Le curé avait repris son air ennuyé. Ces amères récriminations le fatiguaient, l’agaçaient. Et brusquement, il changea le cours de la conversation.

— Tiens, dit-il, j’ai vu en route le spectacle le plus cocasse que tu puisses imaginer. Figure-toi qu’à un petit village à une heure de Chicago, l’autobus arrête pour prendre quelques passagers. Parmi eux, se trouvait une femme portant dans ses bras un enfant de deux ou trois ans dont la tête était encapuchonnée dans un journal. Elle prend un siège, mais comme tu peux supposer, toutes les têtes étaient tournées vers elle et chacun se demandait quelle était l’idée d’envelopper la tête d’un enfant avec une gazette. La voiture filait, mais la curiosité ne diminuait pas. À un autre village, l’autobus arrête de nouveau pour recueillir un voyageur solitaire. Mais comme le chauffeur ouvrait la porte du véhicule pour faire entrer le nouvel arrivant, voilà qu’une rafale arrache le capuchon de papier de l’enfant dans les bras de sa mère et, à la stupéfaction générale, nous voyons ce dernier coiffé ou couronné si tu veux, d’un pot de chambre en granit. Ce fut une tempête de rires, une gaîté folle qui secouait tous ces gens qui avaient été si fort intrigués par le capuchon de papier. La femme paraissait gênée, toute confuse. Alors, en cachant avec son manteau le vase qui avait soulevé une telle hilarité, elle expliqua à une voisine âgée que l’enfant en jouant avec son petit pot l’avait malencontreusement enfoncé sur sa tête et qu’il était maintenant impossible de l’enlever. Elle et son mari avaient en vain essayé de débarrasser le petit de sa fâcheuse coiffure. Ils n’avaient pu réussir. Alors, elle conduisait son fils à l’hôpital.

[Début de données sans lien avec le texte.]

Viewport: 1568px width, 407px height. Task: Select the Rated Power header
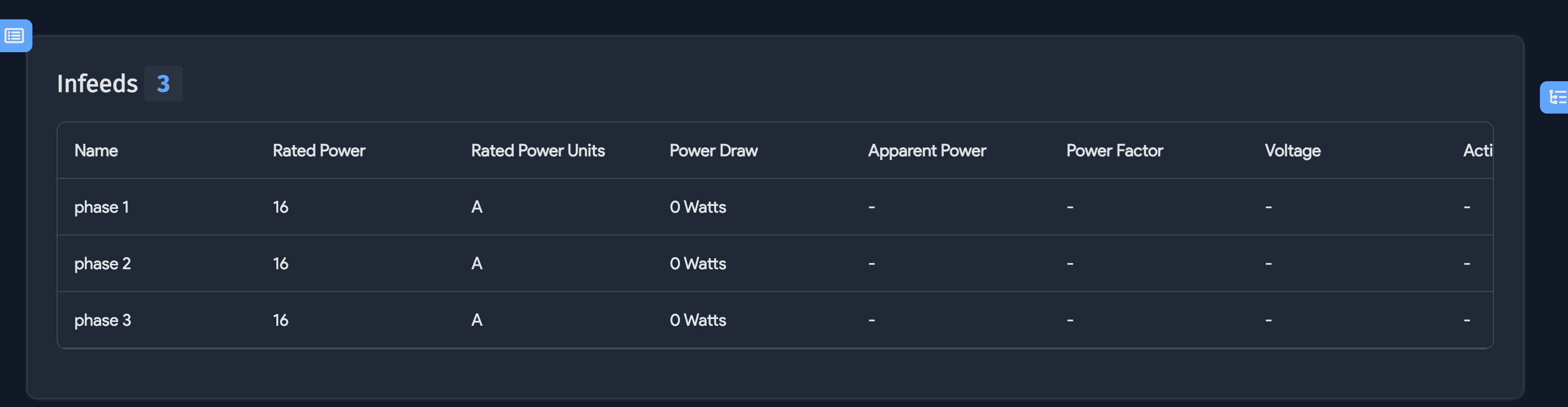[x=319, y=150]
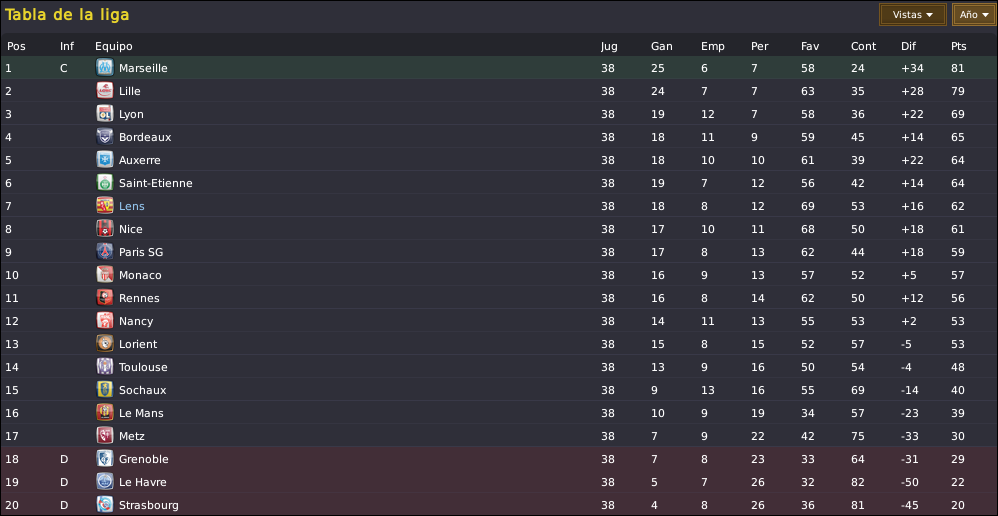This screenshot has height=516, width=998.
Task: Select the Nice club crest
Action: [x=105, y=229]
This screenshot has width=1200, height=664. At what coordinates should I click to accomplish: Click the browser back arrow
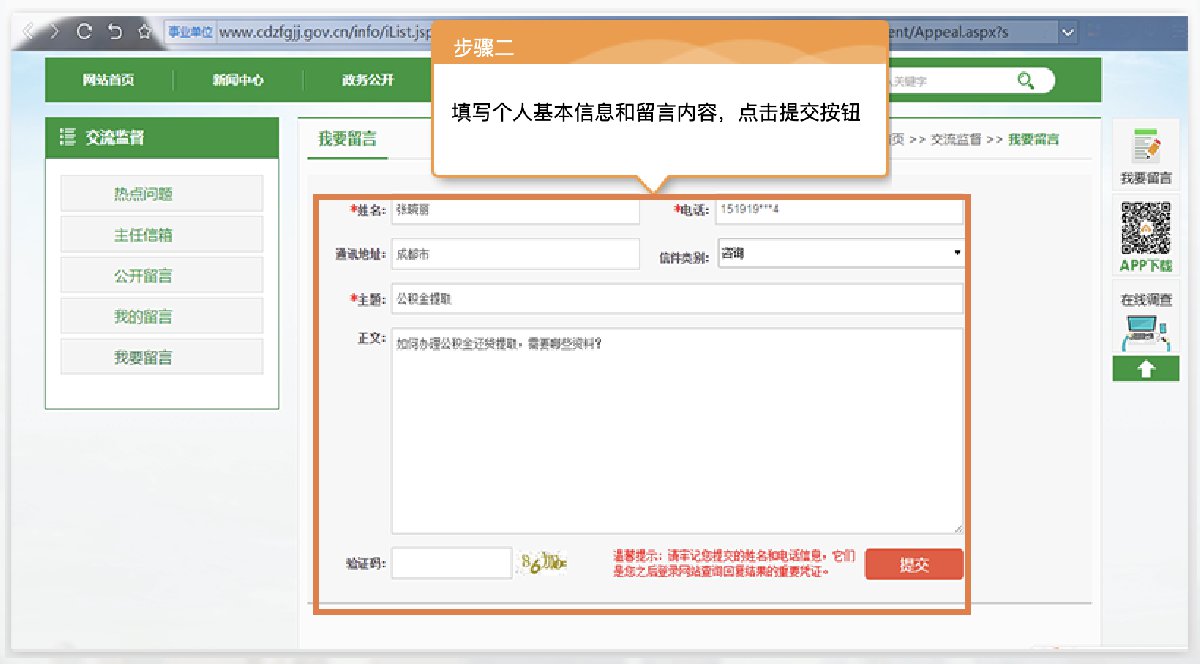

Thérèse, amusée, riait de bon cœur et le curé, les jambes étendues devant lui, fumait son cigare. Il avait complètement oublié son vieux père malade à l’hôpital. Alors, le voilà qui se met à raconter des histoires grasses. Et de l’une à l’autre, il allait. Ce n’était pas le prône qu’il débitait à ses paroissiens.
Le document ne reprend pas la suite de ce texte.